I’m not really a big fan of 3D. I’m not really against it, either. Usually it doesn’t do much for me, and sometimes it just makes action scenes blurry and harder to follow. But other times, the use of three dimensions makes it easier to be drawn into the story that is being told on screen. This happened to me exactly four times. First, Pixar’s Up did it, then James Cameron managed to do it with Avatar for a second and third time. After that, it took three years for a 3D movie to have this kind of effect on me (and on the rest of the audience, judging by the absence of annoying voices) again. Ang Lee uses the three dimensions so spectacularly, Life of Pi may be the best 3D movie to date. And that includes Avatar.
The story of Life of Pi was completely new to me. I haven’t read the book and saw the trailer only once. I was aware that the movie was about a shipwrecked boy, who ends up in a small boat on the middle of the ocean. With a tiger. But the story is not the main reason why you should see this movie.1 Just see this movie for the beautiful scenery, pictures and animals. There are several moments that couldn’t have been better filmed, like the magical island and the fluorescent whale splashing water in the night. When an animal plays a big part in a movie, like Richard Parker2 in Life of Pi, you know the animations and visual effects have to be really good. If the audience doesn’t believe the tiger -and the threat- is real, they will never fully engage with the story. When watching Pi, you can never tell whether you are looking at a real tiger or a computer-generated beast, which is a huge accomplishment. You can’t see it in the eyes of actor Suraj Sharma, who is extraordinary as Pi Patel, either.3 The tiger isn’t the only beautiful creature in the film. Other stand-outs are the aforementioned whale, glowing jellyfish (who reminded me of the floating ‘spirits’ in Avatar) and thousands of meerkats.

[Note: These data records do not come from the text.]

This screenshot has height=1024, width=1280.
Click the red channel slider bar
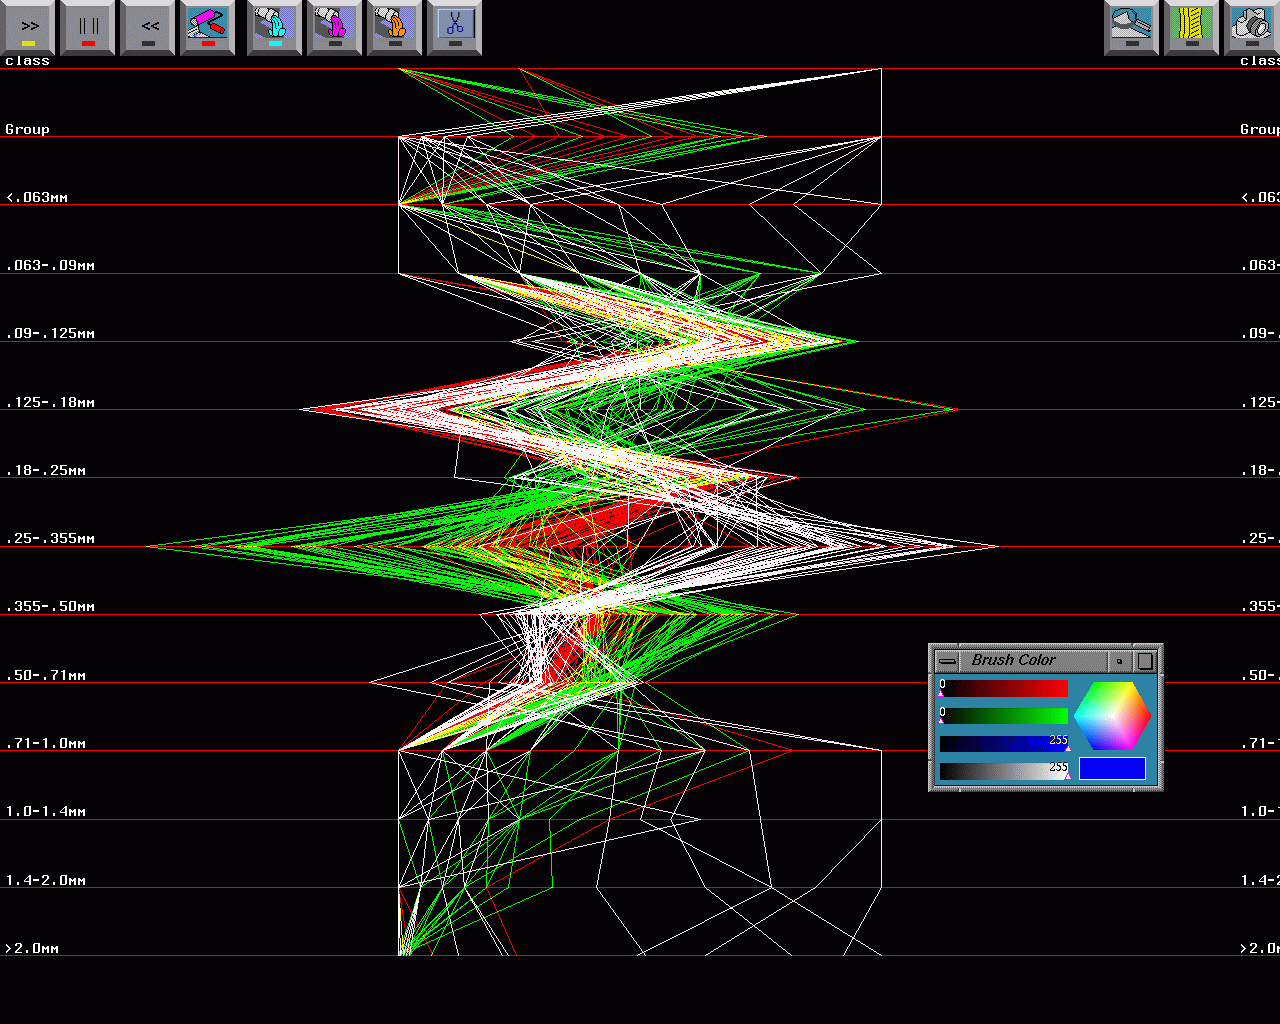[1004, 689]
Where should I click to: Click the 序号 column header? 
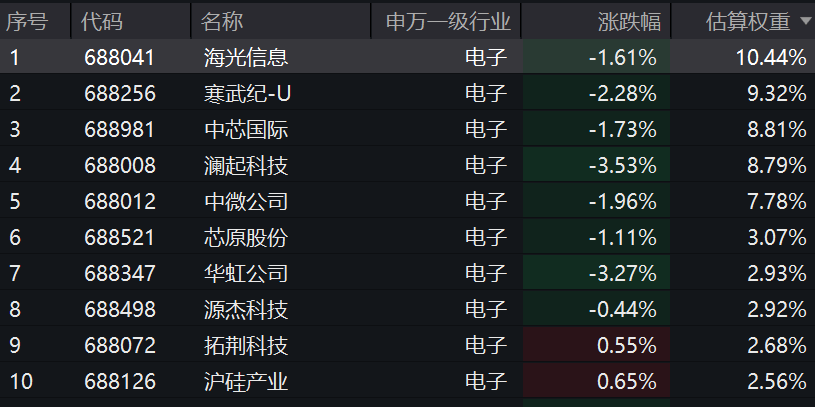pyautogui.click(x=28, y=21)
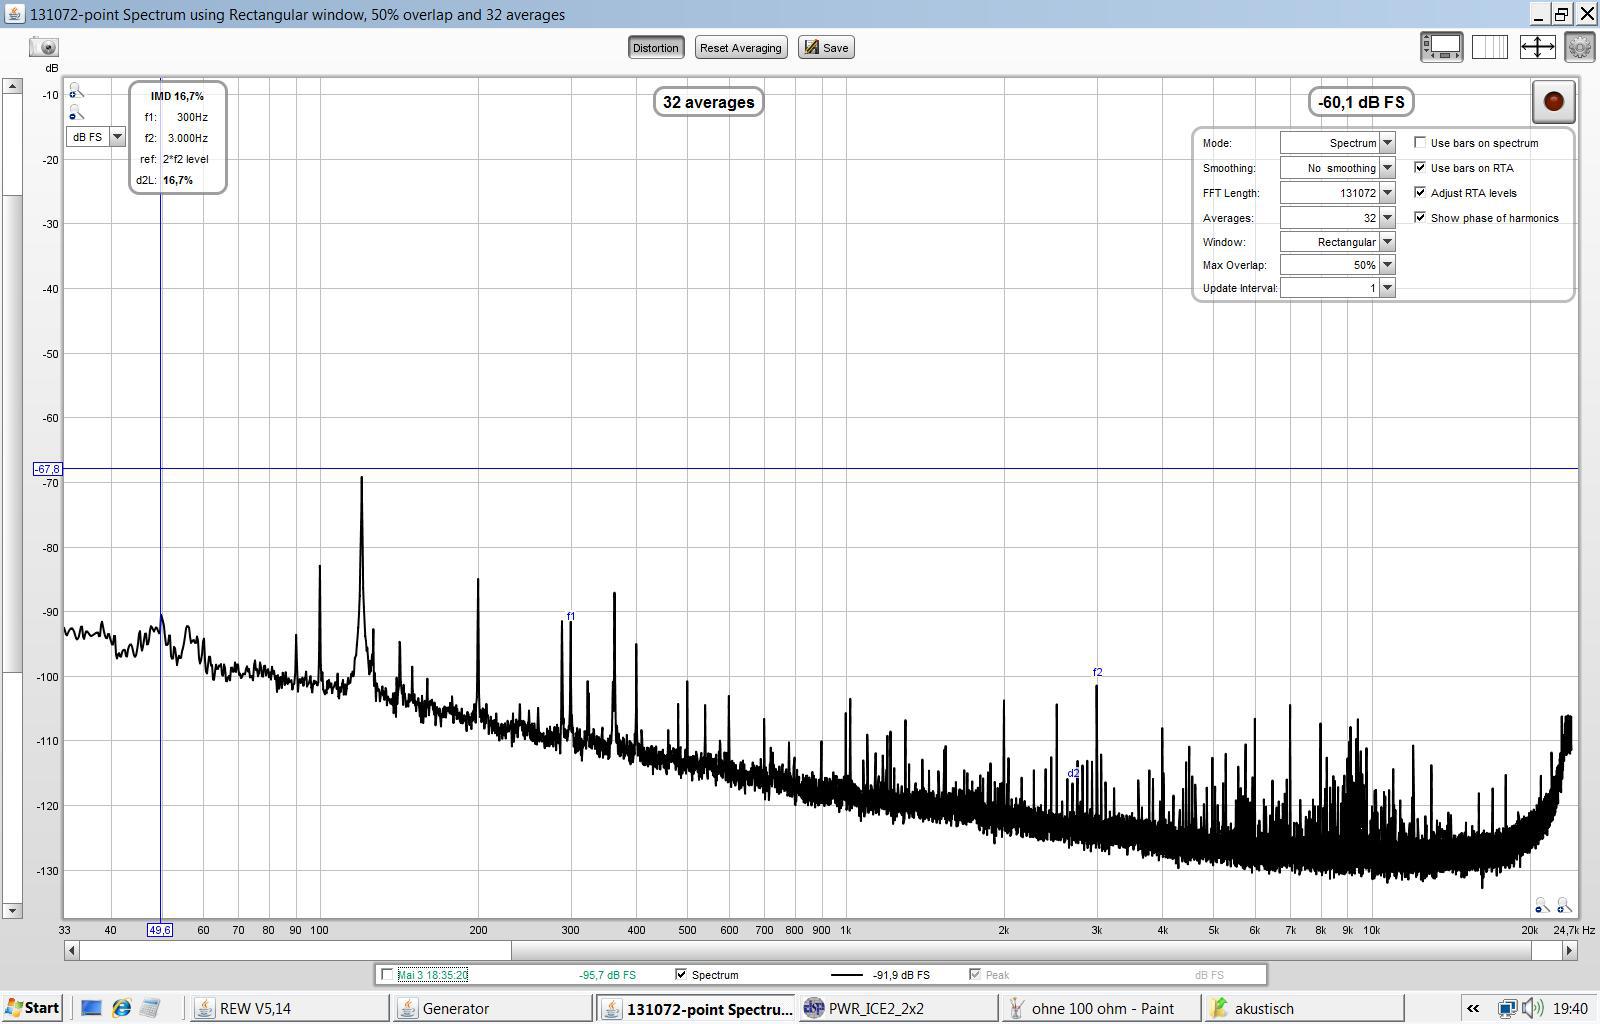Click the Reset Averaging button
Screen dimensions: 1600x1024
[740, 48]
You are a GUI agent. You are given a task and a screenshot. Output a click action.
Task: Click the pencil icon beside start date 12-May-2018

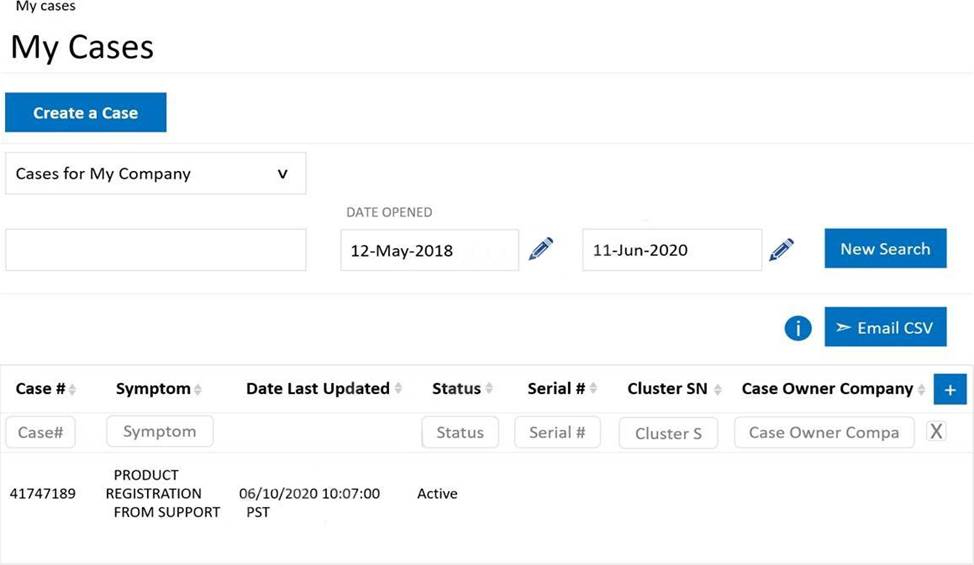541,249
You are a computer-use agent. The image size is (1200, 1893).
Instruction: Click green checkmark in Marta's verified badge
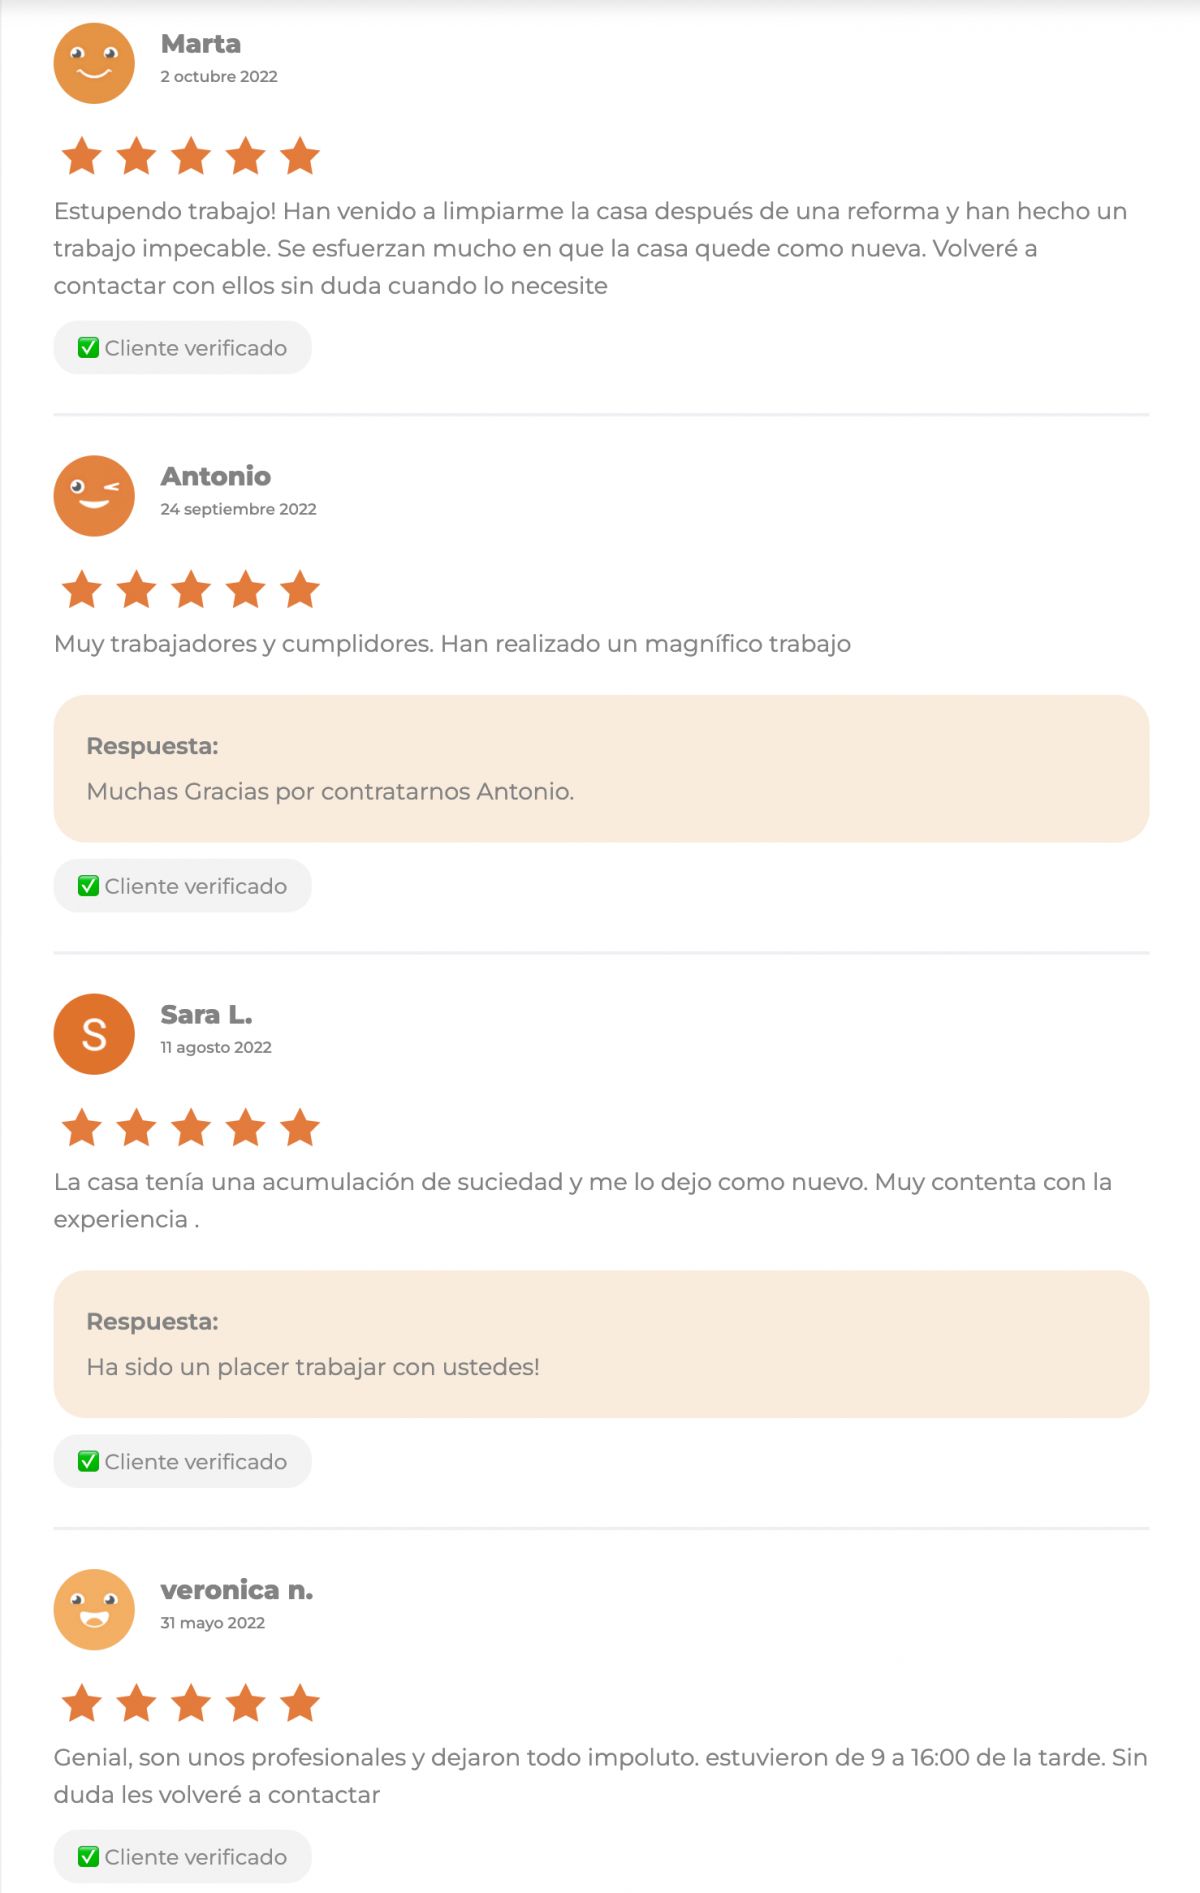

Some people held the belief that the novel by Yann Martel couldn’t be translated to the big screen. You hear that a lot when people really care about a book. We’ve heard it with Lord of the Rings, Harry Potter and, more recently Cloud Atlas and The Hobbit. Sometimes it turns out to be true, but with Life of Pi, Ang Lee uses every cinematic tool available to make the transition a success.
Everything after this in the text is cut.